2. Rebel helmets are just silly.
3. I love how dirty R2 and 3P0 are. 
4. Man, Rex is right. Empire-era Stormtrooper armor is total shit.
5. Shut up Anakin.
6. Oh Space Mom. I will miss Carrie Fisher forever. 
7. Anakin fucking - he asks a question just as he kills the dude. Like- why-? Shut up Anakin.
8. Something I really love about this first movie is that Leia doesn’t do anything overtly sexily. When she gets shot, she’s literally just laid out on the floor, on her belly. It’s not meant to be hot. And even later when she’s tortured, it’s not meant to be a male gaze thing.
9. For fuck’s sake Anakin. Your daughter is standing right fucking there, and you can’t even sense it. What a dumb. 
10. R2 is like “Fuck. This place again?”  But 3P0 was created on Tatooine and he doesn’t even remember. That’s kinda sad. 
11. As Dettiot says, you can really tell that 3P0 was created by a 9 year old Anakin. Yeesh.
12. I really love the Jawas. They’re so strange, and wonderful. 

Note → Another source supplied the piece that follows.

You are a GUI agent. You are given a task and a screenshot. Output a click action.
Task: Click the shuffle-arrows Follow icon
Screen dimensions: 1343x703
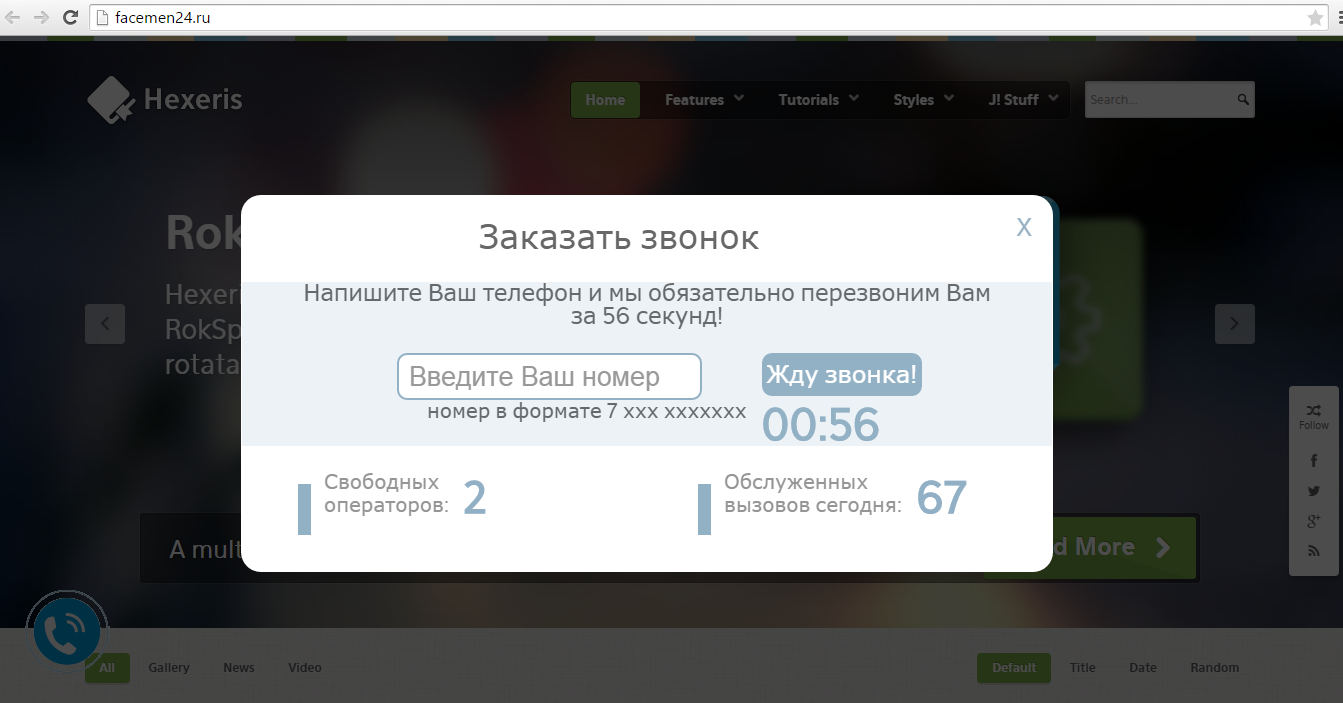(1313, 409)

13. I wonder what R2 was thinking about when he was walking all that time by himself on Tatooine. Was he thinking about Anakin? Was he thinking about the war? Or Padme? Or Ahsoka? 
14. Man, Tatooine at dusk is beautiful, isn’t it?
15. These Stormtroopers have sand on their butts. I never noticed. 
16. I remember thinking the Jawa going “bobit! bobit!” was very funny as a kid.
17. Beru Whitesun. Former slaver liberator. Secret bad-ass. She and Owen really deserved better. 
18. R2: I cannot believe my old master’s son is leaving me the fuck behind. What the fuck is this shit. Get back here. Do you know how much I suffered for your dumb dad? 
19. Luke playing with toy ships just like Anakin did. And didn’t Obi-Wan make some of those in one continuity or another? *sad* 
20. R2: ANOTHER SKYWALKER OH GOD. 
21. SHE IS YOUR SISTER. Do NOT falling in love with your SISTER.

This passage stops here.